From the listing below, set down exactly the lines between the one holding "The width and height of the screenshot is (804, 779)." and the one holding "This screenshot has width=575, height=479.", inclusive. No other line is wanted.

━━ Provided data

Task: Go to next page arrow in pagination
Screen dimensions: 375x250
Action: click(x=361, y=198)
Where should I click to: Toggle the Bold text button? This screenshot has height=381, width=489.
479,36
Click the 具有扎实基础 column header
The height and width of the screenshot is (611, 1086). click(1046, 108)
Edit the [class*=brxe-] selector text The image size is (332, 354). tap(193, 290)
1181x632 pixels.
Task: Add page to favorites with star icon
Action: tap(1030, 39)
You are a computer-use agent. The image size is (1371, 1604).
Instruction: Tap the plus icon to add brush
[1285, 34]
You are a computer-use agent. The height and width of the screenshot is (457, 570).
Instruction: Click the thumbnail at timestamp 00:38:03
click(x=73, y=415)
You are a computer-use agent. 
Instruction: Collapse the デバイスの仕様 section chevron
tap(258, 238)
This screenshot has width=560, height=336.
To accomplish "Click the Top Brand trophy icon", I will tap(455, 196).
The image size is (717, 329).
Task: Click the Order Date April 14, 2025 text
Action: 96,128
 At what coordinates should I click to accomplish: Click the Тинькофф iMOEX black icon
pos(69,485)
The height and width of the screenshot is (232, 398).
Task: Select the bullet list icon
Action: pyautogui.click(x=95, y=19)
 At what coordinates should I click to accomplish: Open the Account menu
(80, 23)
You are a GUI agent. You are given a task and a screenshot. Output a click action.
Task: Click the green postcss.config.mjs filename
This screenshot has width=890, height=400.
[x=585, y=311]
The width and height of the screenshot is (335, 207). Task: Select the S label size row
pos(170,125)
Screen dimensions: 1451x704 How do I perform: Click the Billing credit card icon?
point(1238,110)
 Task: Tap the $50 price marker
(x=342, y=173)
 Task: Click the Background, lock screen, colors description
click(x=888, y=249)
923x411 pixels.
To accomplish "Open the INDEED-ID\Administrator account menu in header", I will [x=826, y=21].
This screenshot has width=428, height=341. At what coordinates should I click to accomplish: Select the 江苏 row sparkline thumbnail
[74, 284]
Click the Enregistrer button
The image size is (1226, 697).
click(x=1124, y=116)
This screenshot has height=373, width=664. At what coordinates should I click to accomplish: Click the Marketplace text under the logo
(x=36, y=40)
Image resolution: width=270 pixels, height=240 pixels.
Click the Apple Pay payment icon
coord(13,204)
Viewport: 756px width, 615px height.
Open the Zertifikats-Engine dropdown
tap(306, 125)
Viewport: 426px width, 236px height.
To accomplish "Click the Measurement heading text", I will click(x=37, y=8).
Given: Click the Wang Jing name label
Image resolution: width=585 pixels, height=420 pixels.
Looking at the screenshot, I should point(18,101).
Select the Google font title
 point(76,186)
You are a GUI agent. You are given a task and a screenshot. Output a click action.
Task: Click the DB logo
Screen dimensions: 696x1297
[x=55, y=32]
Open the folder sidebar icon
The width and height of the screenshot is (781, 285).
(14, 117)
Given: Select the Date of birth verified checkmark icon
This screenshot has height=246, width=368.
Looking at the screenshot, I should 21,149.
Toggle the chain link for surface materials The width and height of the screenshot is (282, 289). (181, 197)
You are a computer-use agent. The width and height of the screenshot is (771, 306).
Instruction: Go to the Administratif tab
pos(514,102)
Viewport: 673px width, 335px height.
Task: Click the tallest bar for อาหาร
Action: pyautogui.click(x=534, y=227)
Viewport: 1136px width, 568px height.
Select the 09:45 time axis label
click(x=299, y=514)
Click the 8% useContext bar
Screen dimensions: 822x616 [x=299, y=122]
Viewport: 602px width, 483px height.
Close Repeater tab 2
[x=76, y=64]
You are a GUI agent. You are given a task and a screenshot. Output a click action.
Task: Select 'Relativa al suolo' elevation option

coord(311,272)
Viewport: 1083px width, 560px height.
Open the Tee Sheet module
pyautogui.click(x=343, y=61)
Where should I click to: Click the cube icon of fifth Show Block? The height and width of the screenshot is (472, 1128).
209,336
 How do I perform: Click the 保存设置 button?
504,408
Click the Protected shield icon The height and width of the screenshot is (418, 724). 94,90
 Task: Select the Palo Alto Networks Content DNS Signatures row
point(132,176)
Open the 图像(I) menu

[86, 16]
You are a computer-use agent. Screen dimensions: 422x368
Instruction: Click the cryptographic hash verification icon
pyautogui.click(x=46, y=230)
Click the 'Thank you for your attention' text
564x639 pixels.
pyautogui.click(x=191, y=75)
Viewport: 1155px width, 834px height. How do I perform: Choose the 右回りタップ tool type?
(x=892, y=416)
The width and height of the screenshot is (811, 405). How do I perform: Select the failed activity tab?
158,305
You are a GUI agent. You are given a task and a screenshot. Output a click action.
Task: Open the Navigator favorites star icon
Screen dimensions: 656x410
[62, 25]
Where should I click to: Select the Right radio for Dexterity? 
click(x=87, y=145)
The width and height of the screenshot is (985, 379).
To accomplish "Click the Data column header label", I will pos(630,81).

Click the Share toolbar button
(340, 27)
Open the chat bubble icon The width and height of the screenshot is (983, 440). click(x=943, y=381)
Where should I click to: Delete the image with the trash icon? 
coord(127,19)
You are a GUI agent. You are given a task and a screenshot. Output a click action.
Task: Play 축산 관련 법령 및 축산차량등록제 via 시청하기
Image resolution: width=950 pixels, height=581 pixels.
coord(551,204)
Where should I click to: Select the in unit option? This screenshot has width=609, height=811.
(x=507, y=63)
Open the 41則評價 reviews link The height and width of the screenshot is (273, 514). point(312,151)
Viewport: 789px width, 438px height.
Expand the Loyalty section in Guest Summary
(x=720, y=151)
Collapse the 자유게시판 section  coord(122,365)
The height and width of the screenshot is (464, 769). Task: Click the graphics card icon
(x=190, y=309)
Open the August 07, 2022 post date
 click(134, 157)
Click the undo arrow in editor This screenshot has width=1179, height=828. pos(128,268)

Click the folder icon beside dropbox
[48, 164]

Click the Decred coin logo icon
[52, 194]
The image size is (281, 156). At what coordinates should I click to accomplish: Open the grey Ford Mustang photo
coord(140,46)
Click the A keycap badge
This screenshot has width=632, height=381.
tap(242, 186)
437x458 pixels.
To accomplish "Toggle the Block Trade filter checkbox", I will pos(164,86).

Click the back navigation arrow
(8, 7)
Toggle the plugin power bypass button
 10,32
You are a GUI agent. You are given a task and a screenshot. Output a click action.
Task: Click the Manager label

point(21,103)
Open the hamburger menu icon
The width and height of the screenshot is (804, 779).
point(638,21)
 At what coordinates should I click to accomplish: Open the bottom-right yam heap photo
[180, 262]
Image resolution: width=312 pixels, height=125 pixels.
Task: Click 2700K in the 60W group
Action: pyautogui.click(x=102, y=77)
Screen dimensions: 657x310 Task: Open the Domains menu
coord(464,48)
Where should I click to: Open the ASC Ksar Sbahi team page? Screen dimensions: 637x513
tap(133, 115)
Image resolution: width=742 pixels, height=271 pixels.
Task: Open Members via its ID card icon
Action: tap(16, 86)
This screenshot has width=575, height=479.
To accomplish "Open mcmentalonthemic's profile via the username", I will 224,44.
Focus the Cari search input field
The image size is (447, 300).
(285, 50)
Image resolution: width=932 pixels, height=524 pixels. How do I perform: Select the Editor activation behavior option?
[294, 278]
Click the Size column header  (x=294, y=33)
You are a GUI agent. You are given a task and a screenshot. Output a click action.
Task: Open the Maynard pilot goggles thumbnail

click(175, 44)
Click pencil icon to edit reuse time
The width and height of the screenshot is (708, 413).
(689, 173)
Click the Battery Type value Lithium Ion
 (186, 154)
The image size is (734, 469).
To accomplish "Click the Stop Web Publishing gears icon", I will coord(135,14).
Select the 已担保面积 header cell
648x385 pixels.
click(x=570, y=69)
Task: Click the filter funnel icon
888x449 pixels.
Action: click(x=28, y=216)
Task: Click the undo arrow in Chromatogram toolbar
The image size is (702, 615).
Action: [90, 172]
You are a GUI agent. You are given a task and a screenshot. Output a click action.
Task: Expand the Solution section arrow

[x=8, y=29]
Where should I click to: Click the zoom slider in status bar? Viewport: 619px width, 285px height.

━━━━

__Written response__
The width and height of the screenshot is (804, 779).
point(638,21)
 At what coordinates should I click to accomplish: Open the bottom-right yam heap photo
[180, 262]
Image resolution: width=312 pixels, height=125 pixels.
Task: Click 2700K in the 60W group
Action: pyautogui.click(x=102, y=77)
Screen dimensions: 657x310 Task: Open the Domains menu
coord(464,48)
Where should I click to: Open the ASC Ksar Sbahi team page? Screen dimensions: 637x513
tap(133, 115)
Image resolution: width=742 pixels, height=271 pixels.
Task: Open Members via its ID card icon
Action: tap(16, 86)
This screenshot has width=575, height=479.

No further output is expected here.